Dedos de Prosa II

Alê Motta

 

Foto: Alê Motta

 

Meu chefe

 

Na reunião ele arrasou comigo. Pela décima vez não aceitou minha proposta. Riu dos meus argumentos. Zombou dos itens que listei. Foi sarcástico.

Esperei que ele terminasse a terceira xícara de café para pedir licença e sair. Meus colegas não olharam. Pena. Vergonha.

Desci os dois lances de escada. Na recepção dei um beijo na secretária. Na porta do prédio comprei um picolé. Na esquina dei sinal para um táxi. No taxi olhei o relógio.Três xícaras. Impossível não fazer efeito.

 

 

 

***

 

 

 

Convite 

 

Minha ex-namorada finalmente aceitou um convite para um cinema. Desde que terminou o namoro comigo eu tentava uma chance, afinal ela ficou pouco tempo com o desgraçado com quem me traiu.

O filme era Guerra Civil. Ela era louca pelo universo Marvel. Minha camiseta a fez sorrir. Pegou no meu braço e fez carinho no meu peitoral.

Antes do filme começar nos beijamos. Vimos todo o filme abraçados. Três segundos após a cena final saí do cinema. Lamentei perder os extras.

Escolhi muito bem a camisa. Vermelha. Homem de ferro. Na rua lotada ninguém notou os respingos de sangue.

 

 

 

***

 

 

 

Órfãos

 

O pai do Valério morreu de câncer. O pai do Sílvio morreu de infarto. O pai da Celeste foi atropelado em Copa. O pai do Joca se jogou da ponte. O pai do Milton morreu de velhice. O pai da Maria morreu de susto – um assalto na Avenida Brasil. O pai do Guilherme foi uma bala perdida no Andaraí. O pai da Glória morreu esmagado por um caminhão na obra do Shopping Carioca. O pai do Soares morreu num acidente de carro na Dutra. O pai da Lenice morreu esfaqueado num bar em Campo Grande. O meu pai foi comprar cigarro e voltou.

 

 

 

***

 

 

 

A velha

 

Passou a vida sentada. O motivo era a existência da televisão. Engordou de não caber em roupa pronta. Vestia uns panos grandes, quase lençóis.

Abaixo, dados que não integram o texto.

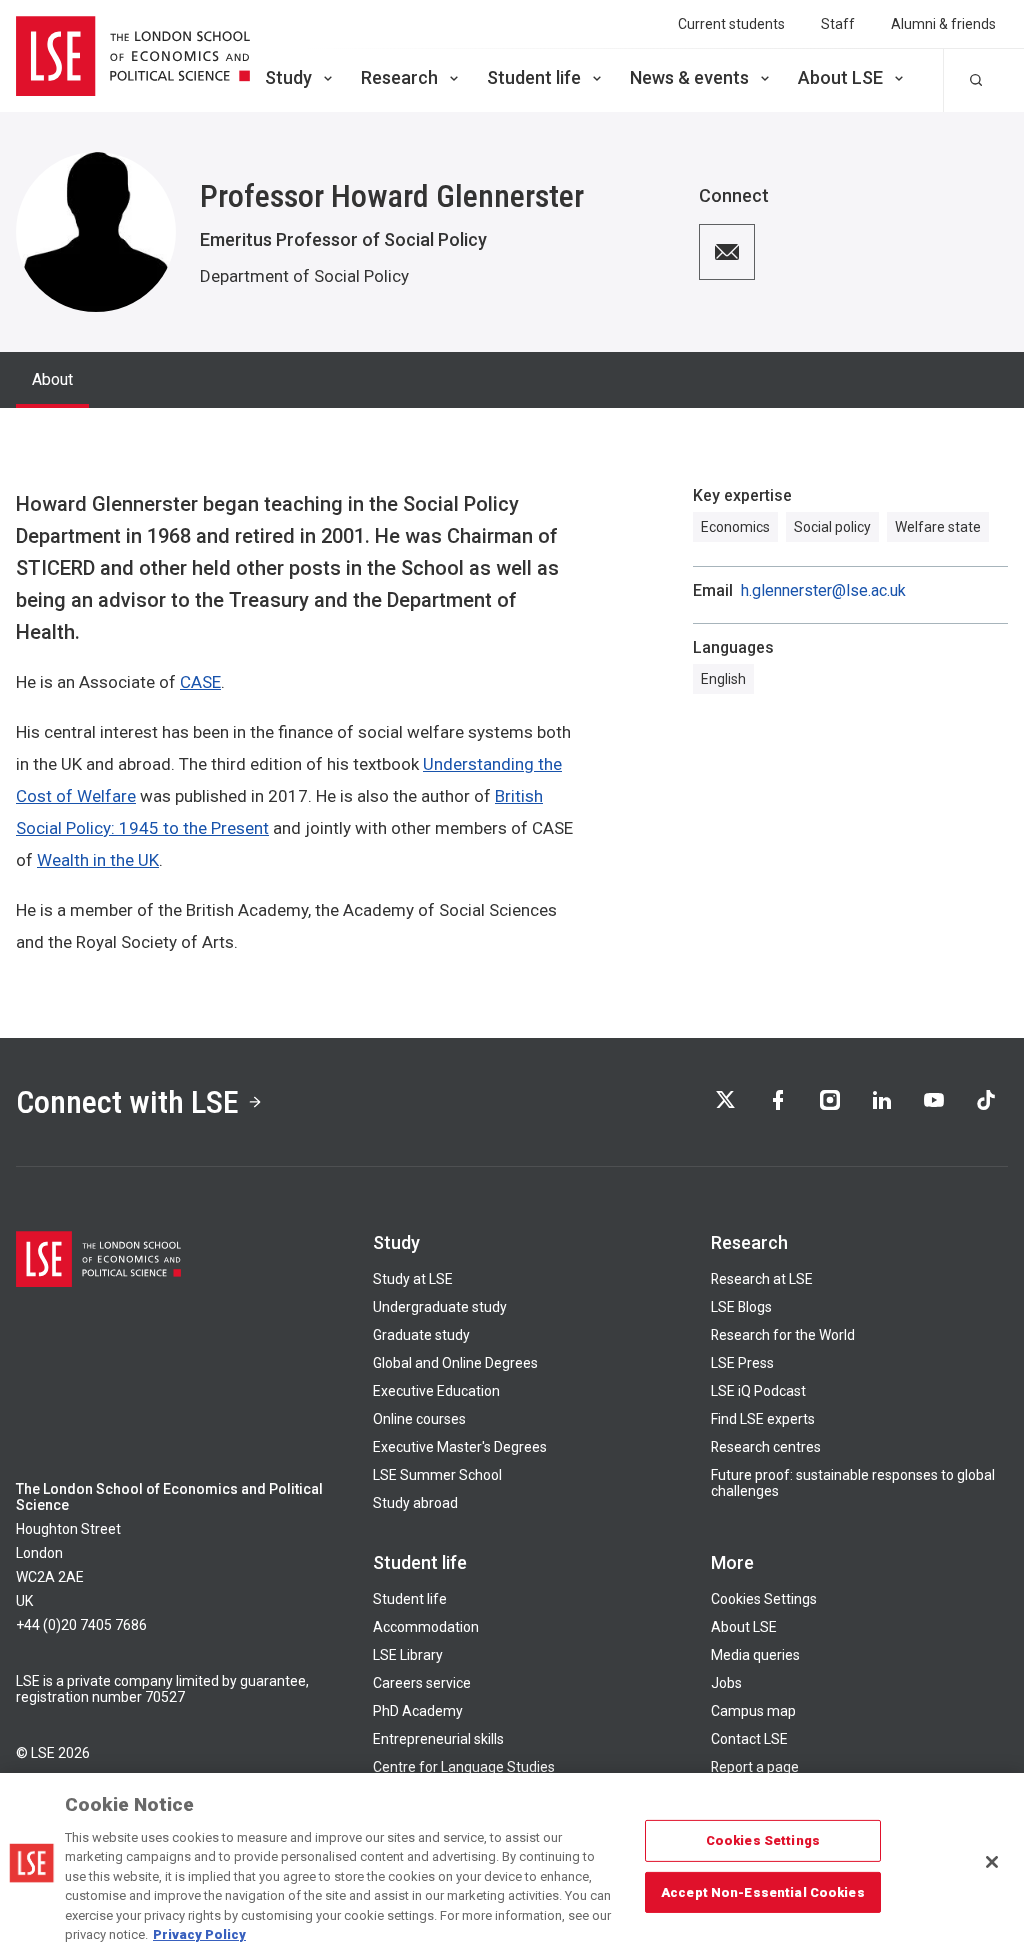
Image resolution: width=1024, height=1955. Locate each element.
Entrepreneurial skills (438, 1739)
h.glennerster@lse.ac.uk (823, 591)
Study (288, 77)
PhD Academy (418, 1711)
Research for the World (783, 1335)
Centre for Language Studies (464, 1767)
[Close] (992, 1862)
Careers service (422, 1683)
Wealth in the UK (98, 860)
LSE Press (742, 1363)
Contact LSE (749, 1739)
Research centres (766, 1447)
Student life (534, 77)
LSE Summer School (437, 1475)
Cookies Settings (764, 1599)
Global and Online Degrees (455, 1363)
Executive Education (436, 1391)
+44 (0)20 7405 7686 (81, 1625)
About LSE (840, 77)
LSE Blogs (741, 1307)
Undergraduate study (440, 1307)
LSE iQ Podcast (758, 1391)
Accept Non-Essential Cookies (763, 1891)
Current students (731, 24)
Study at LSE (413, 1279)
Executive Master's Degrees (460, 1447)
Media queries (755, 1655)
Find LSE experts (763, 1419)
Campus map (753, 1711)
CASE (200, 682)
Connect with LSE (127, 1102)
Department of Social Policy (304, 276)
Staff (838, 24)
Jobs (726, 1683)
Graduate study (421, 1335)
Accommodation (426, 1627)
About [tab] (52, 379)
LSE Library (408, 1655)
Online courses (419, 1419)
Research (399, 77)
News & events (689, 77)
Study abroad (415, 1503)
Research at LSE (762, 1279)
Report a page (755, 1767)
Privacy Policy (199, 1934)
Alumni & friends (943, 24)
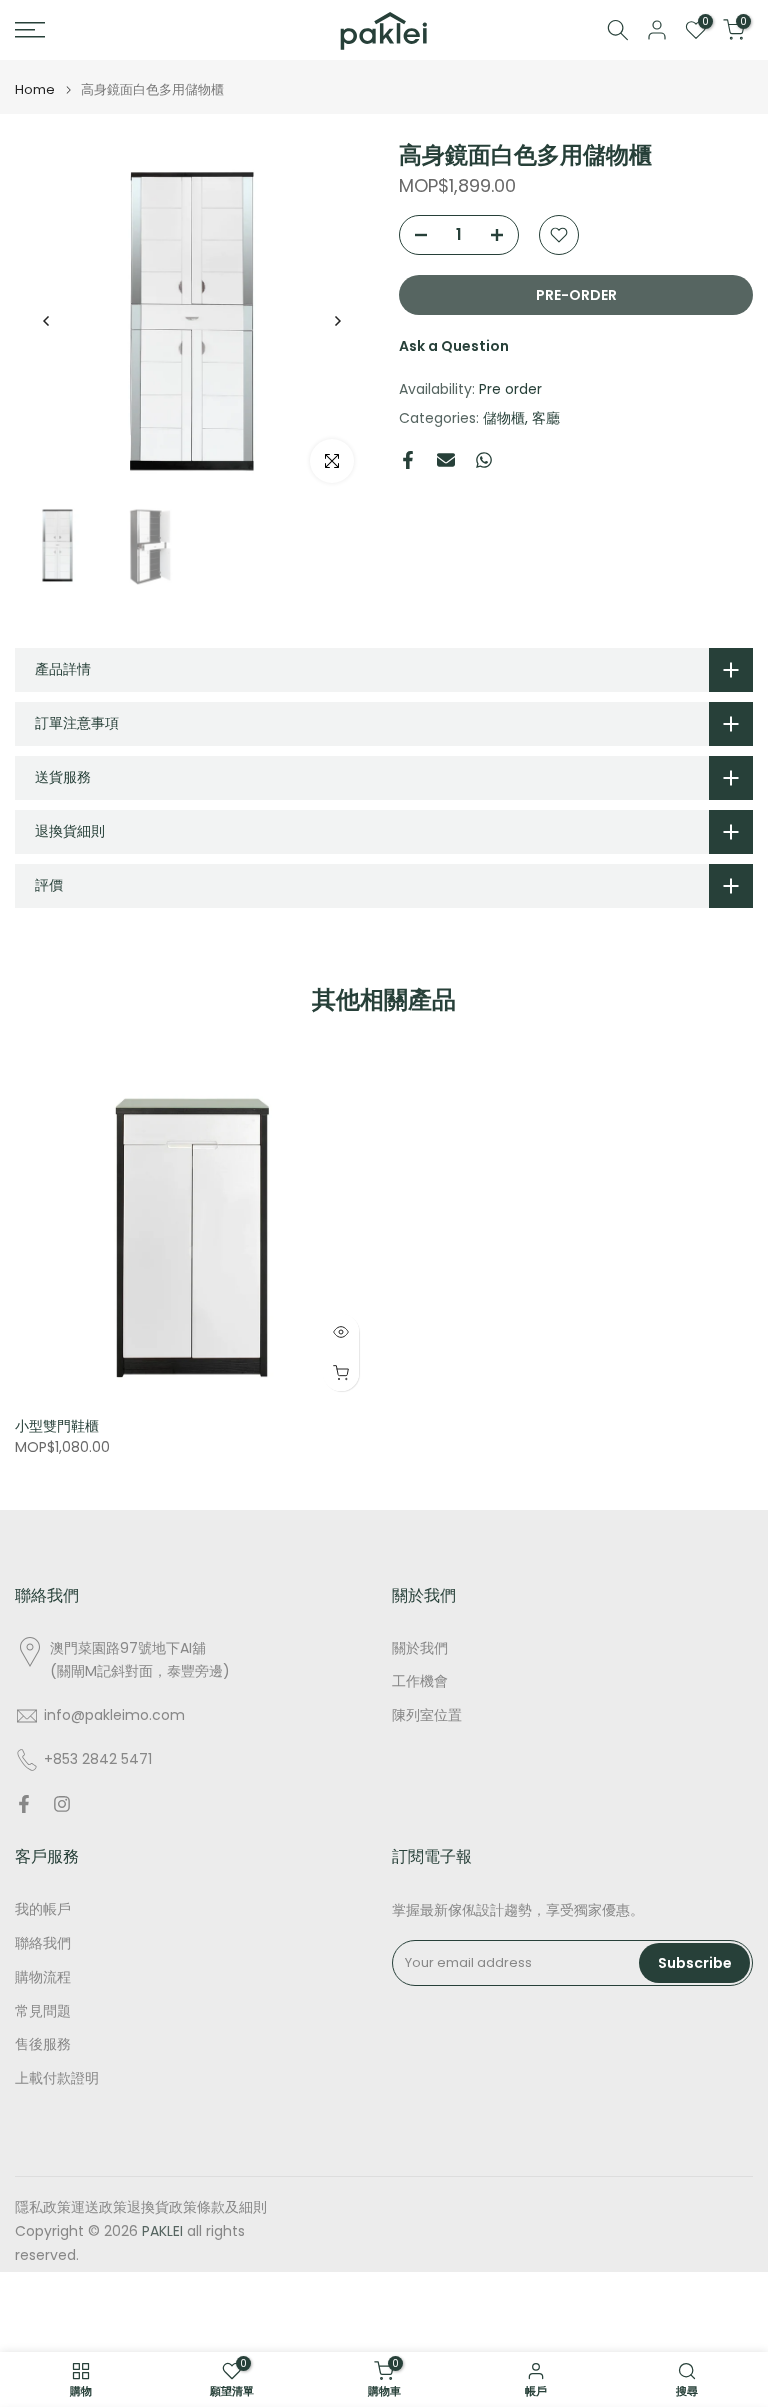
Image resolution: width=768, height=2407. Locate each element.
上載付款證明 (57, 2078)
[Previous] (47, 321)
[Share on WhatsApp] (484, 460)
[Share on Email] (446, 460)
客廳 (546, 418)
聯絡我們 (43, 1943)
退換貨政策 (162, 2207)
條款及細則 (232, 2207)
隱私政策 (43, 2207)
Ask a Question (454, 346)
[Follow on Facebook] (24, 1804)
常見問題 (43, 2011)
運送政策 (99, 2207)
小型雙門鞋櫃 (57, 1426)
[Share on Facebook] (408, 460)
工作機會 (420, 1681)
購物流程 (43, 1977)
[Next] (337, 321)
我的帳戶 (43, 1909)
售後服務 (43, 2044)
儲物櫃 (504, 418)
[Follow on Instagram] (62, 1804)
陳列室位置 (427, 1715)
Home (35, 89)
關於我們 (420, 1648)
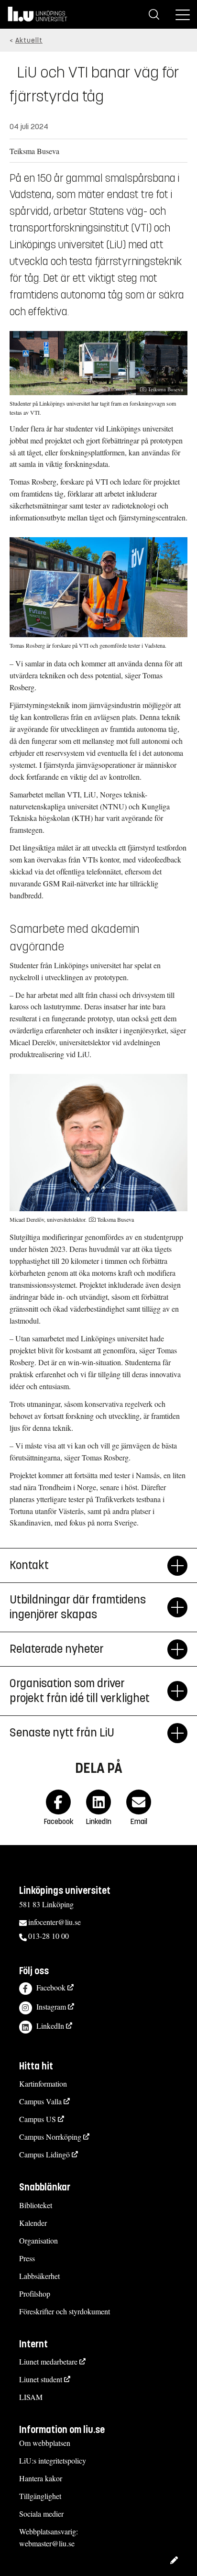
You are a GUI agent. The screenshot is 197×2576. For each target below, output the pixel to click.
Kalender (33, 2223)
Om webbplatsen (44, 2443)
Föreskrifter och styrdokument (64, 2311)
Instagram (51, 2006)
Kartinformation (43, 2083)
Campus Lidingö (44, 2154)
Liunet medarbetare (48, 2361)
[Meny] (182, 14)
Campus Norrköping (50, 2137)
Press (27, 2258)
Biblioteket (35, 2205)
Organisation (38, 2240)
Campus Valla (40, 2101)
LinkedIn (50, 2026)
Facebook (51, 1987)
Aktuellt (29, 40)
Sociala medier (41, 2514)
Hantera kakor (40, 2478)
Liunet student (40, 2379)
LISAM (31, 2397)
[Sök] (154, 14)
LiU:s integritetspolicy (52, 2460)
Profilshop (34, 2294)
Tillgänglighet (40, 2496)
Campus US (37, 2119)
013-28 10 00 (48, 1936)
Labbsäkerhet (39, 2276)
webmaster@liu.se (47, 2543)
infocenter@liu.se (54, 1922)
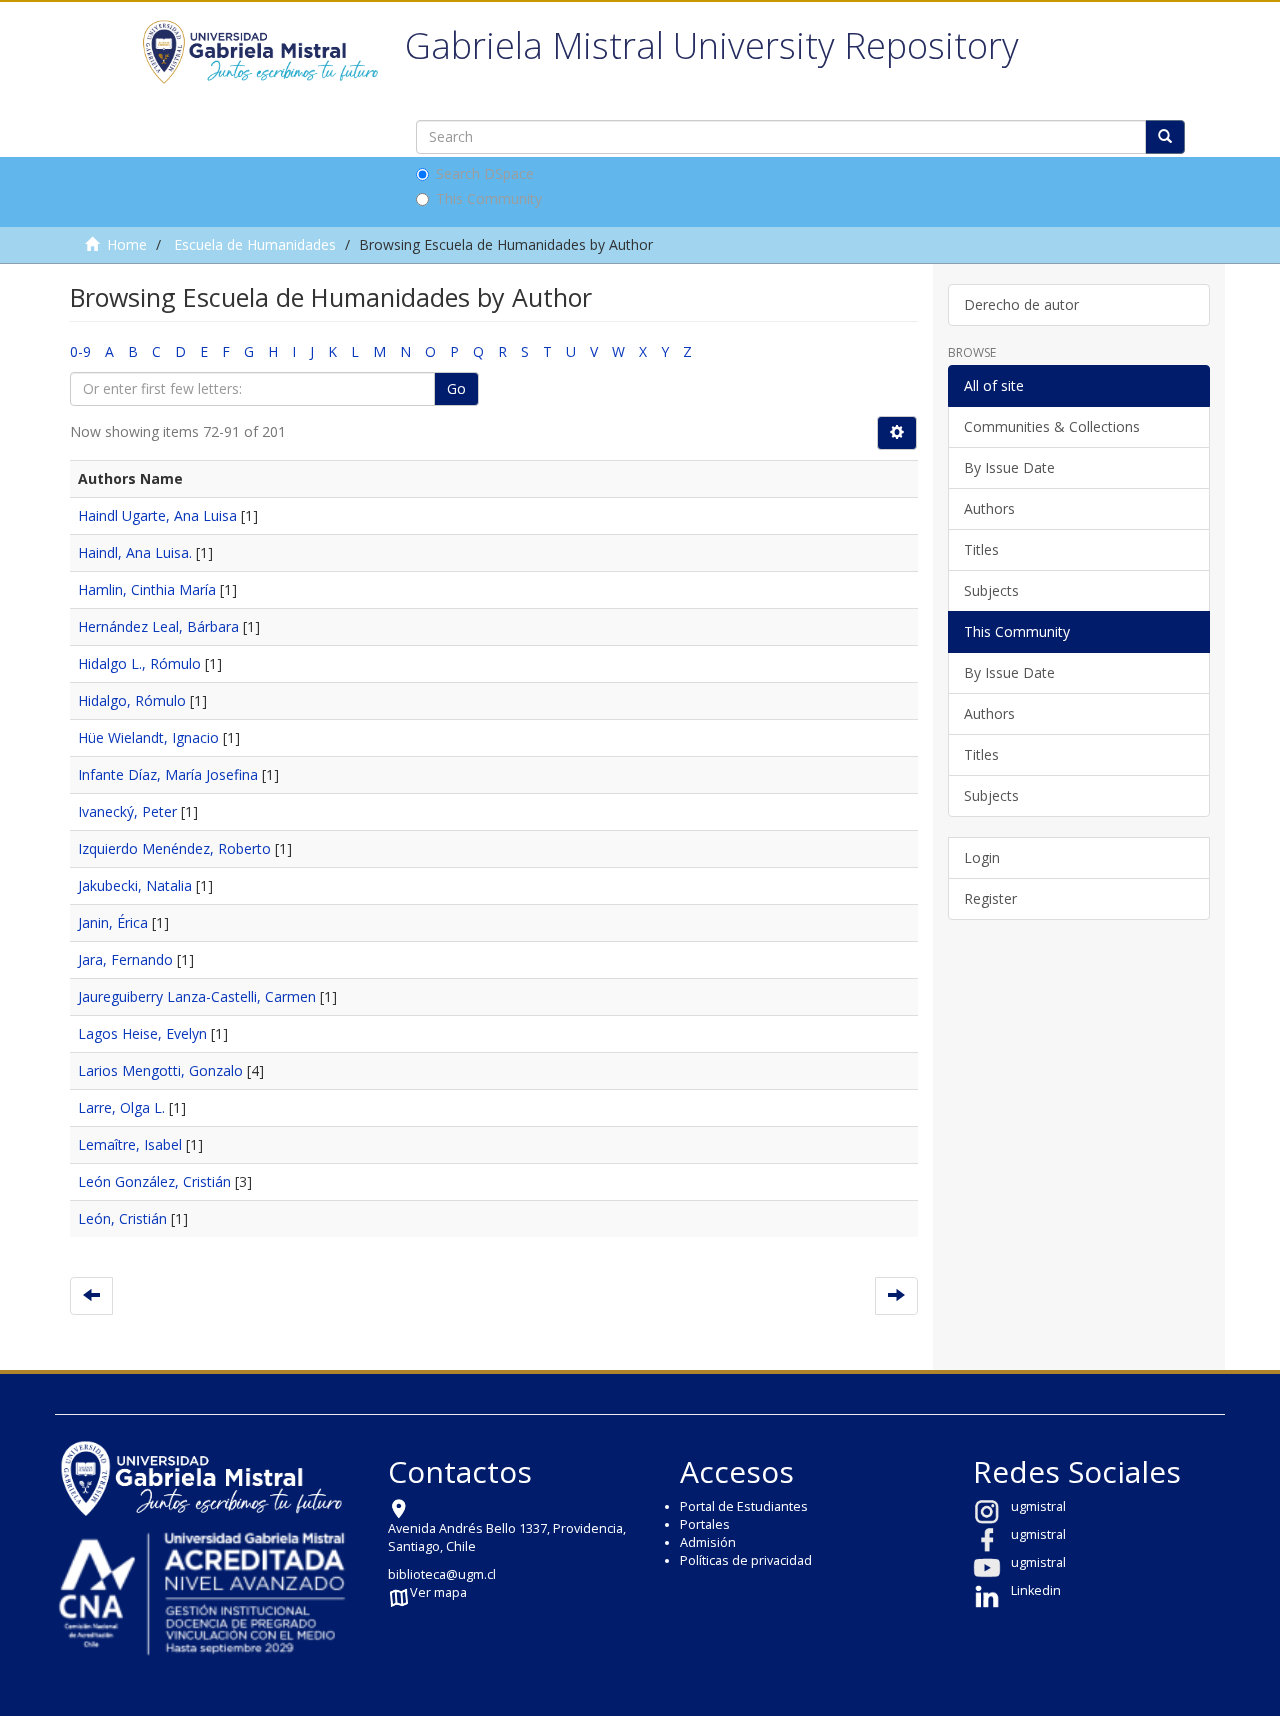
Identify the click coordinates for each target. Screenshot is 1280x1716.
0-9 (80, 351)
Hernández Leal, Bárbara (158, 626)
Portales (705, 1524)
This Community (489, 198)
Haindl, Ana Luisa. (135, 552)
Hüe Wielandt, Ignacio (148, 737)
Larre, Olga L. (121, 1107)
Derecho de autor (1021, 304)
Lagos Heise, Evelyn (142, 1033)
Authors (989, 508)
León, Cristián (122, 1218)
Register (990, 898)
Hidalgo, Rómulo (132, 700)
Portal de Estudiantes (744, 1506)
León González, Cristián (154, 1181)
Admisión (708, 1542)
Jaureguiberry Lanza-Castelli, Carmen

Era feia a velha. Muito feia. Mancava de uma perna. Faltava dente na boca. Os cabelos eram ralos e espetados.

Morreu ontem de tardinha. Engasgada com um pão francês lotado de manteiga. Na confusão do engasgo o canecão de café com leite entornou e coloriu o sofá.

Era feia a velha. Muito feia. Mas era uma avó legal.

 

Alê Motta nasceu em São Fidélis, interior do estado do Rio de Janeiro. É arquiteta formada pela UFRJ. Participou da antologia “14 novos autores brasileiros”, organizada pela escritora Adriana Lisboa. “Interrompidos” é seu livro de estreia.